View of the Central Vietnam coastline from the Da Nang to Hue train

Eventually, the train left the coast and went more inland where sand beaches were replaced by green rice paddies.

Rice fields near Hue

Later on, the train went through small towns for a while before arriving in Hue around 4 PM. We took a cab directly to the hotel. Gathered first impressions of the town while on the cab: it seemed very pretty and quite rich. We were dropped at our hotel, the Hue Serene Palace Hotel.

Hue Serene Palace Hotel

We were very pleased with the quality of the greetings we got there and felt at home right away. The staff there welcomed us with fruit juices and fresh fruits, a real palace!

Welcome drinks and fresh fruits at Hue Serene Palace Hotel

We checked into room 703, our first hotel room with a (working) desktop computer. Certainly will be handy for making progress on the blog!

Desktop computer in our hotel room

Of course we did not forget to take our signature hotel room discovery video.

After unpacking, we went right back out, got a city map from the front desk and asked some information regarding tours and prices. The staff members there were super helpful and very honest. They even told us it would be better for us to book our train tickets for our next leg of the trip directly at the railway station rather than go through them since they would take a fee.

We left the hotel and walked to the Pefume River which roughly separates the old part of town from the new one. We passed by the night market where a persistent boat driver tried to scam us in multiple ways – we managed to escape. The dragon boats were very colorful and almost looked too cheesy for us though I am sure the views of the city illuminated at night must be nice.

Dragon boats docked along the Perfume River

We walked past the two main bridges that link the old and new parts of town: Truong Tien Bridge first and then the Phu Xuan Bridge a bit more South. We decided not to cross either of them as it was getting dark already. We walked back on the main road alongside the river and saw many super bright neon lights advertising for the upcoming annual festival in Hue which we unfortunately missed by a few weeks.

Bright neon lights advertising for a festival in Hue

On the way back to our hotel, we looked for the Google Hotel. Yes, that’s right, someone had the worst business idea ever to name their establishment after the most popular search engine in the world. Good luck finding it on Google web search, however you can manage to locate it thanks to Google Maps! So of course I had to have my picture taken in front of it. Note that the front entrance logo has an additional G for some reason (the other signs don’t).

Google Hotel in Hue

We also passed by an old man that was shaving a Vietnamese guy in a barber shop and tried very hard to get my business. When we told him we were from America he said he was fighting with the US troops during the Vietnam war! We took a picture of his front sign as I wasn’t sure I wanted to get my haircut here without reading reviews online first, but after looking it up there was no mention of this place anywhere.
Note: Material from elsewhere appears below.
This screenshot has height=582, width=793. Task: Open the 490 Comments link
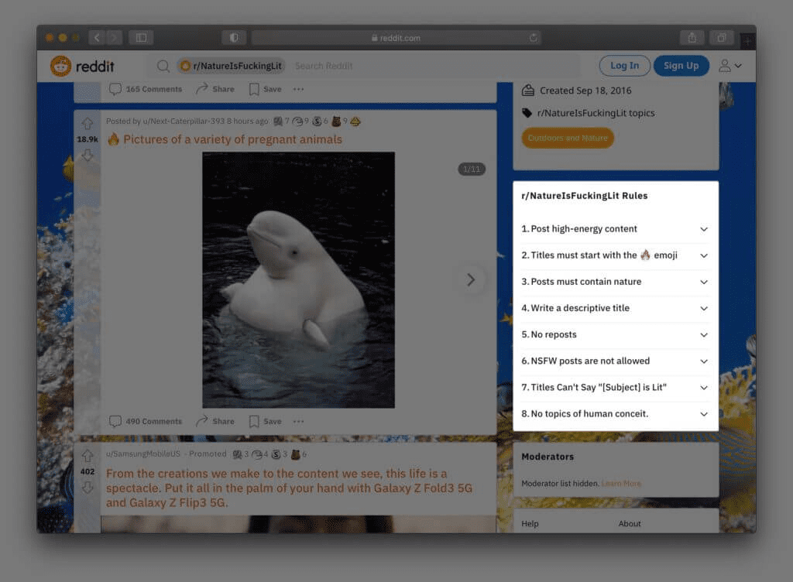coord(146,421)
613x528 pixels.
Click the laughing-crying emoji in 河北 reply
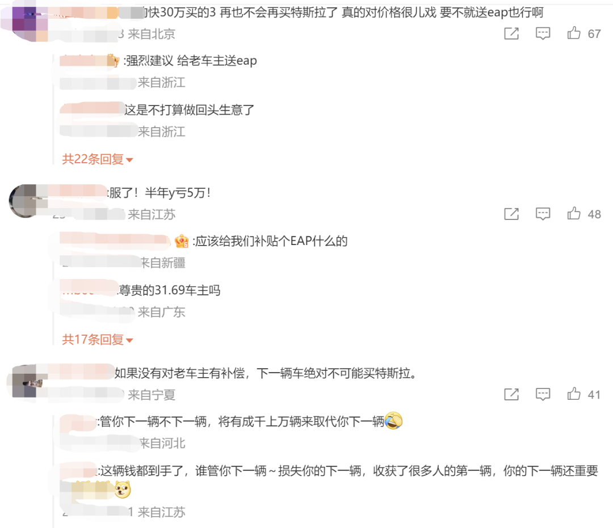pos(394,421)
We arrived at the hotel and ordered dinner at their restaurant, the top restaurant in town on TripAdvisor. Service there was amazing, the waitresses (who all were very petite Asian girls even by Asia standards) were very nice and attentive. They constantly came to ask if we needed anything else. We ate quite a lot that night since we had skipped lunch once again. We finished dinner with crepes garnished with exotic fruits and the classic chocolate ice cream.

Appetizers, entrees and desserts at Hue Serene Palace Hotel

We went back to our room and spent a lot of time doing administrative stuff to prepare for the next few days: booked hotels, flights, researched into tour companies for Ha Long Bay, and other chores. We were very excited to soon meet up with our friends from Yoloamlo (aka AmandeLolo) again after our fun two days exploring Bangkok together!

Mimi finished the blog post she had started on the train and published it. It was great to have an extra computer provided by the hotel in the room on days like this when we have a lot of stuff to do online. We took turns taking a relaxing bath with bath salt (not provided here but we had taken some during our stay at the Park Hyatt in Saigon) before going to bed.